260 million students in 1.5 million schools. Welcome to India, home to one of the most complex education systems in the world.
India has attained near universal primary education –only 3% of students don’t attend grades one through eight. Yet one in four lack access to early education and only 64% successfully transition to secondary school. Dropout and transition rates are higher than average among girls and minority students. Performance is relatively low across the board.
India needs to invest about $173 billion a year from now through 2030 to achieve U.N. SDG №4 (Affordable and quality education for all). That’s more than $100 billion more each year than the current government budget.

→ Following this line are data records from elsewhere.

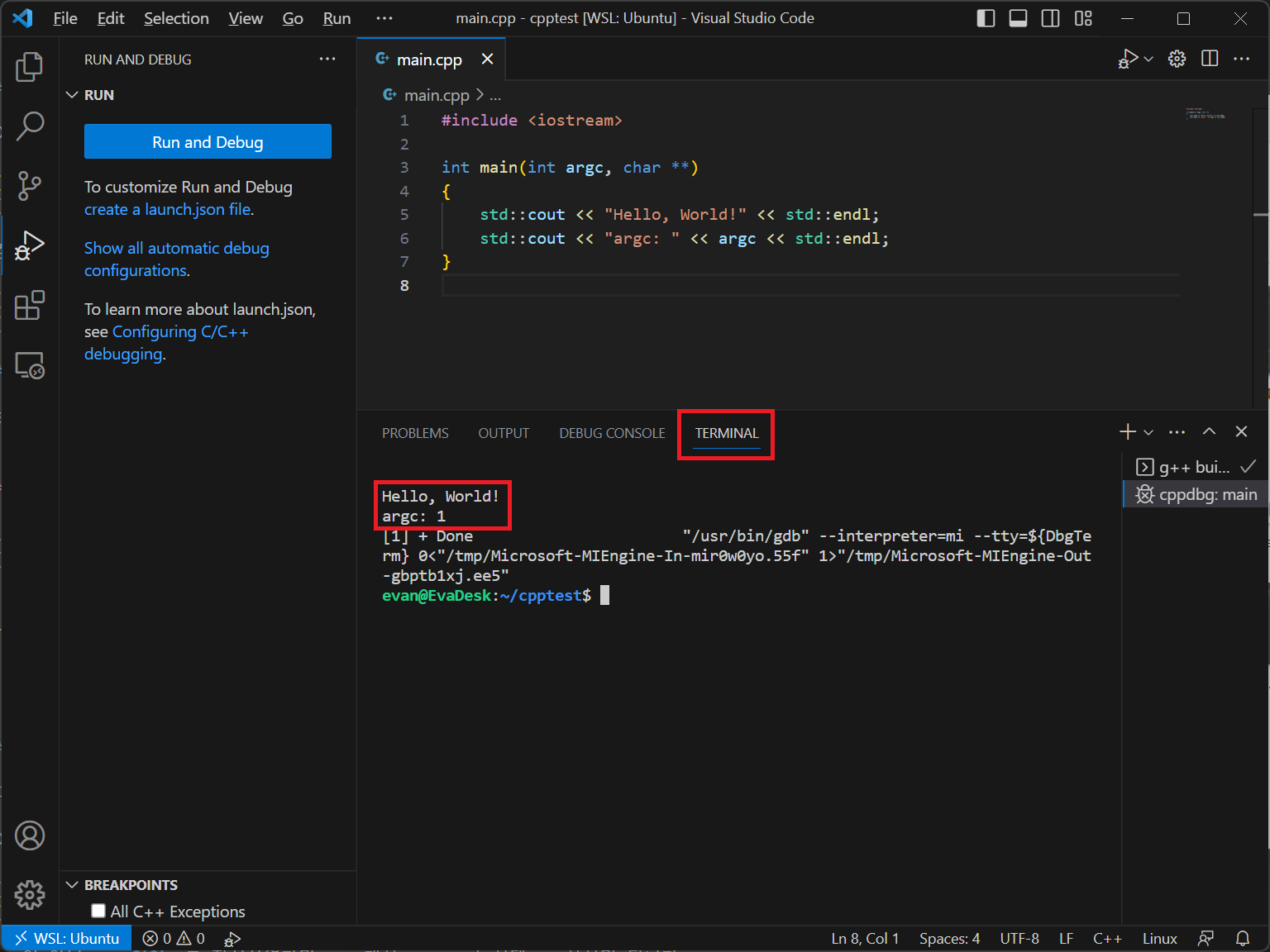Image resolution: width=1270 pixels, height=952 pixels.
Task: Open the Search view icon
Action: click(30, 126)
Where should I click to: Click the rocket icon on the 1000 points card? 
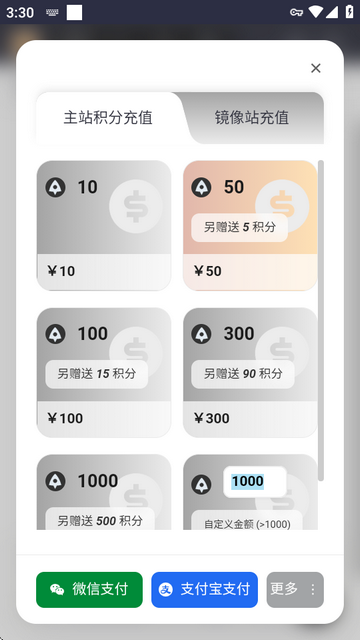click(56, 481)
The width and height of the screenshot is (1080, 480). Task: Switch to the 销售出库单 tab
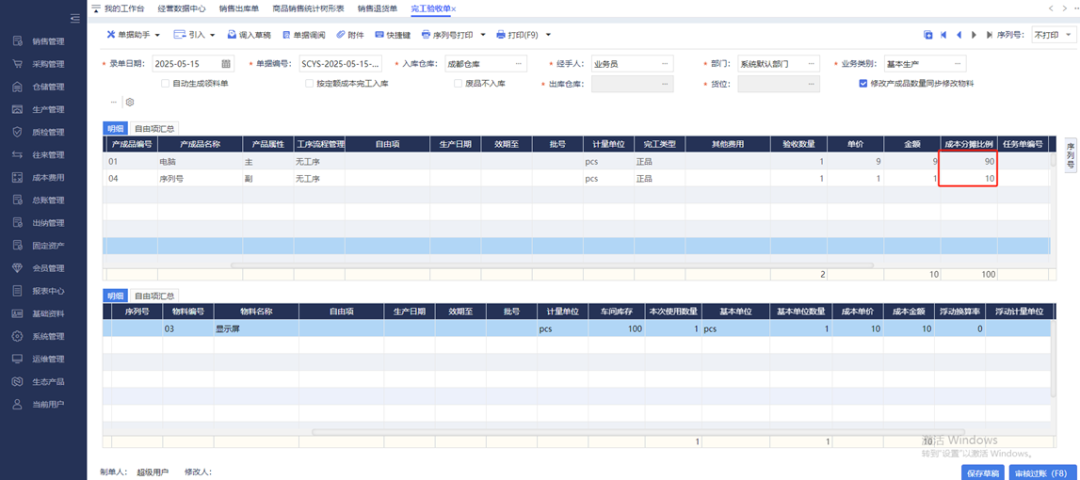tap(238, 8)
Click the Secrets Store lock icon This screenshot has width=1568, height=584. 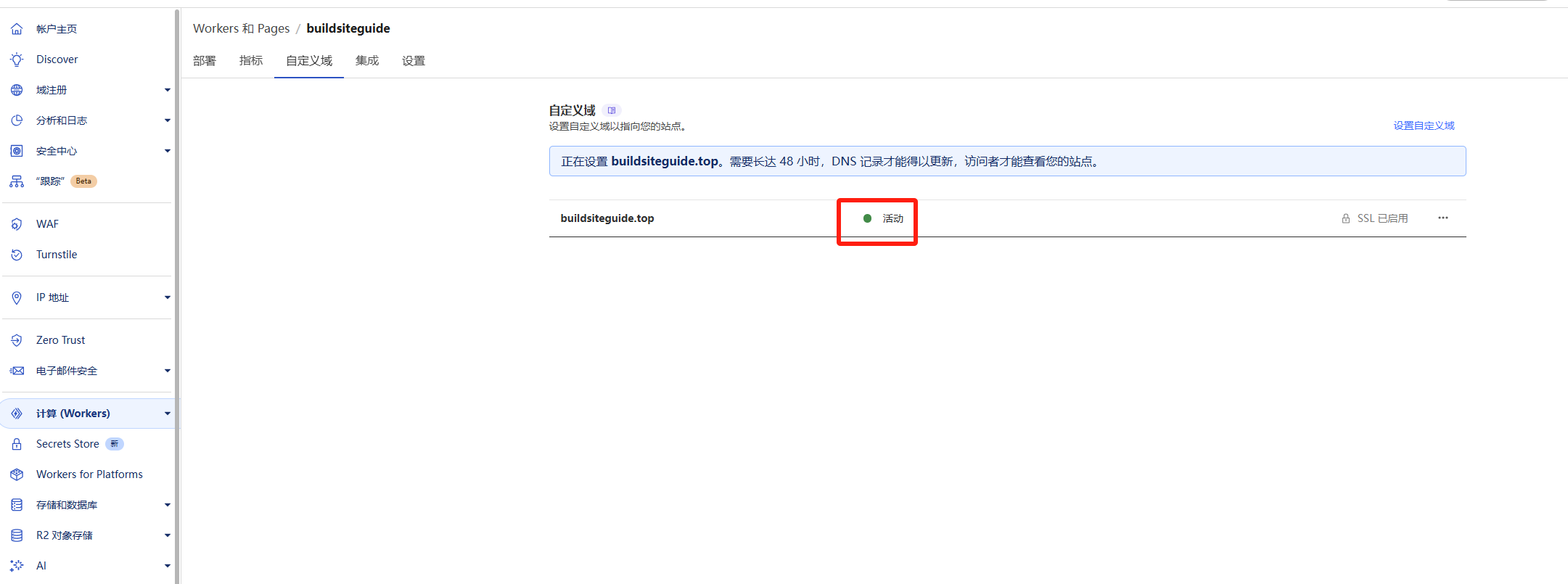17,444
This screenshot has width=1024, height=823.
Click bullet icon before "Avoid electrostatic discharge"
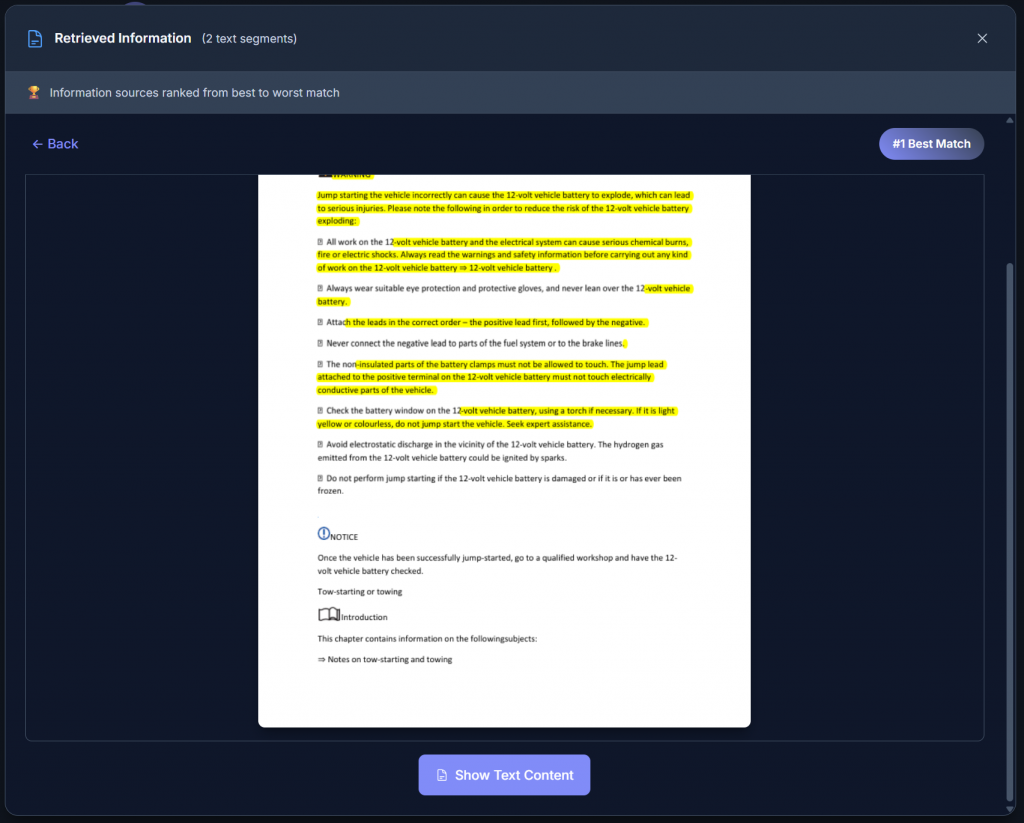[320, 444]
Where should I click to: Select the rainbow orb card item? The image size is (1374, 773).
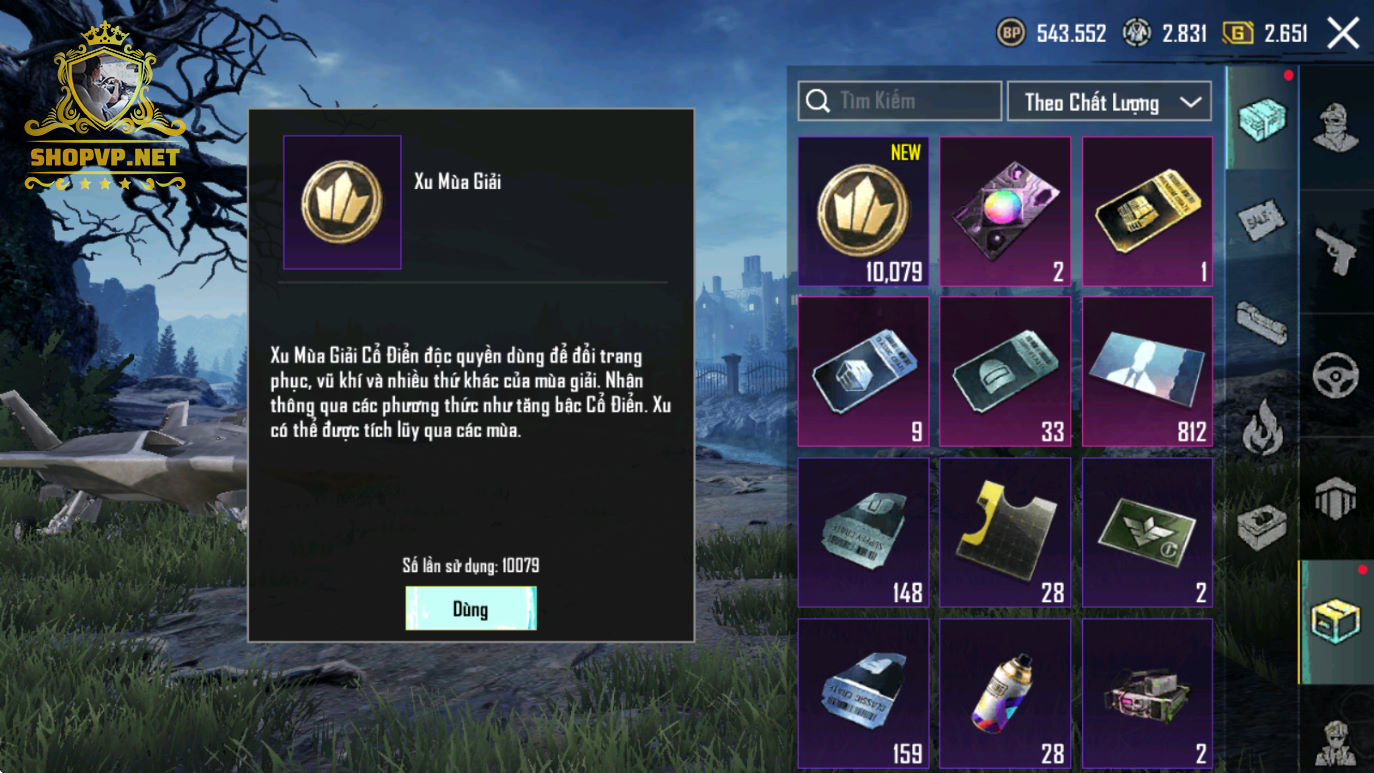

A new report, Funding Education with Impact, from the Asian Venture Philanthropy Network, says impact investors are missing key opportunities.
Of the roughly $4 billion impact investors such as Khosla Impact, Unitus Seed Fund and the Michael and Susan Dell Foundation invested in India between 2010 and 2015, only 2% went into education. Primary and secondary education received the bulk of impact investments, with tech-based platforms for tutoring and e-learning taking in significant investment. Early childhood education attracted one-third of investments, mostly directed to “private, urban, early childhood daycare centers catering to middle-income groups,” according to AVPN.
Missing out almost completely: vocational training and “ecosystem interventions,” including curricula, standards and data-collection.